Where is glucagon synthesized?

Answer 31

• in alpha cells of pancreatic islets

- secreted into portal circulation, where liver is first target of action

Question 32

Glucagon action

Answer 32

• binds to G-prot coupled receptor, increases cellular level of cAMP
• liver: increases in glycogenolysis and gluconeogenesis
• insulin and glucagon are reciprocally regulated

-glucagon also promotes lipolysis (breakdown of triglycerides in adipose tissue) and ketogenesis in liver
(fatty acids and ketone bodies are alternative fuels to glucose, used during starvation)
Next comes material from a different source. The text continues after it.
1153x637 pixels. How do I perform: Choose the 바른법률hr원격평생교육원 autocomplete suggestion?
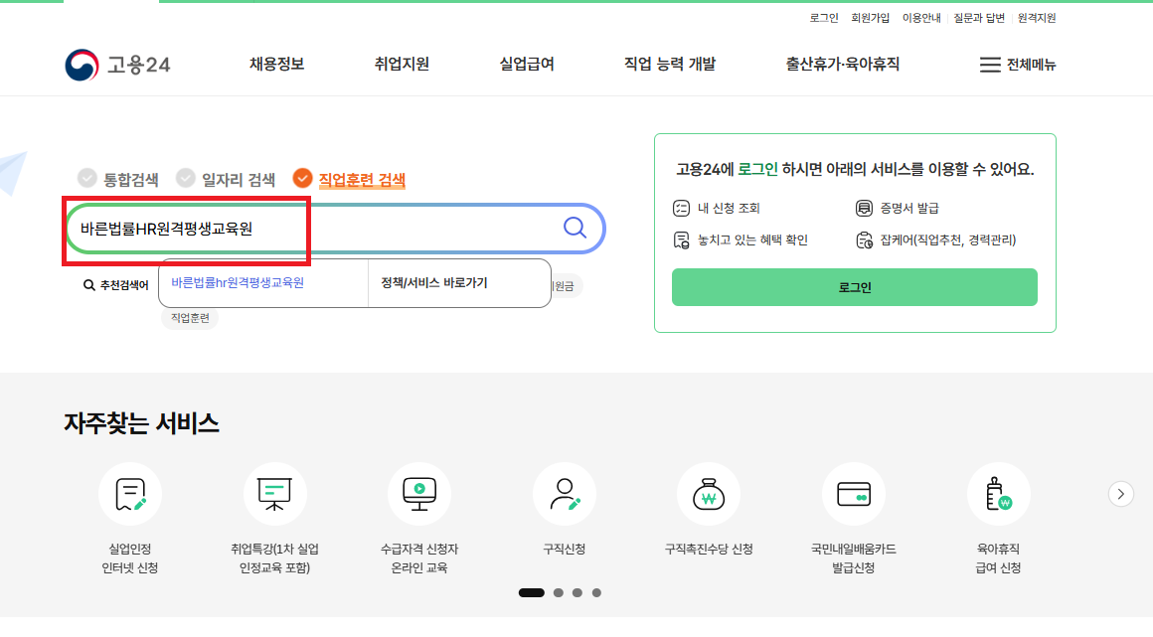pyautogui.click(x=238, y=282)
-glucagon inhibits hepatic glycolysis (so liver must rely on fatty acids and not glucose for energy during fasted states)

Question 33

Glucagon secreted in response to

Answer 33

hypoglycemia
(inhibited by hyperglycemia)

-secretion of glucagon inhibited by entry of glucose into alpha cells via insulin-sensitive glucose transporters
(so glucagon secretion can be inappropriately high if insulin is low as in Type I diabetes or in insulin resistance as in Type 2 diabetes)

Question 34

Glucagon metabolism (t1/2, degradation)

Answer 34

t1/2: 5 minutes

Mostly degraded in the liver.

Question 35

Incretins

Answer 35

-Glucagon-like peptide-1 (GLP-1) and glucose-dependent insulinotropic polypeptide (GIP)

Question 36

GLP-1 production

Answer 36

• product of glucagon gene
• expressed in pancreatic alpha cells, Lcells of intestinal mucosa
• Lcell generates pro-glucagon, which is cleaved to release GLP-1 and GLP-2

Question 37

GLP-1 secretion

Answer 37

-stimulated by nutrients in gut, but also throughout day correlated to release of insulin
-GLP-1 is a VERY POTENT insulin-releasing substance
(responsible for a large part of insulin response to oral glucose)

Question 38

GLP-1 actions

Answer 38

-acts thru cell membrane associated receptor present on beta cells of the pancreas (and other cells).

Actions:

• potentiates glucose stimulated insulin secretion (if bg high, then GLP-1 stimulates insulin secretion, but if bg low it will not stimulate insulin secretion)
• inhibits glucagon secretion
• inhibits GI secretion and motility
• inhibits appetite and food intake
• promotes Beta cell proliferation

Question 39

GLP-1 degradation

Answer 39

GLP-1 has a very short half life (mins)

• broken down by dipeptidyl peptidase-4 (DPP-4)
• meds have been developed that work like GLP-1 but are resistant to DPP-4 so have a longer half life.

Question 40

Catecholamines and blood glucose

Answer 40

• epi/norepi increase blood glucose concentrations
• interact with Beta recep on liver: similar effects as glucagon– increase glycogenolysis, gluconeogenesis, and ketogenesis (and decrease glycolysis and glycogen formation)
• also: inhibit insulin secretion by interacting with alpha recep on Beta cells of pancreatic islets
• produce insulin resistance in skeletal muscle by stimulating glycogenolysis

Question 41

cortisol/corticosteroids and blood glucose

Answer 41

• increases blood glucose levels
• slow
• increases supply of aa as substrates for gluconeogenesis by promoting muscle protein breakdown
• produces insulin resistance
• potentiates actions of glucagon and catecholamines

-so chronic increases in plasma cortisol levels are assoc with developing diabetes.

Question 42

growth hormone

Answer 42

• produced by anterior pituitary gland
• a counterregulatory hormone that increases blood glucose levels.
• increased levels in blood in response to hypoglycemia and other stress.
• long term: promotion of lipolysis and stimulation of protein synthesis.
• anti-insulin effects, leads to decreased insulin sensitivity.

Insulin resistance in:
ppl going thru growth spurt (high GH)
tumors of pituitary (high GH)

Deficiency of ACTH and GH or with cortisol deficiency from adrenal gland failure: risk of developing hypoglycemia

Question 43

Somatostatin

Answer 43

• in hypothal, inhibits GH release
• inhibitor of insulin and glucagon
• secreted by delta-cells of pancreas
• also inhibits gut motility, splanchnic blood flow, secretion of digestive enzymes and intestinal absorption

Question 44

Pancreatic polypeptide

Answer 44

• function unknown
• stimulated by protein ingestion and vagal activity
• decreases secretion of pancreatic enzymes as well as contraction of the gall bladder.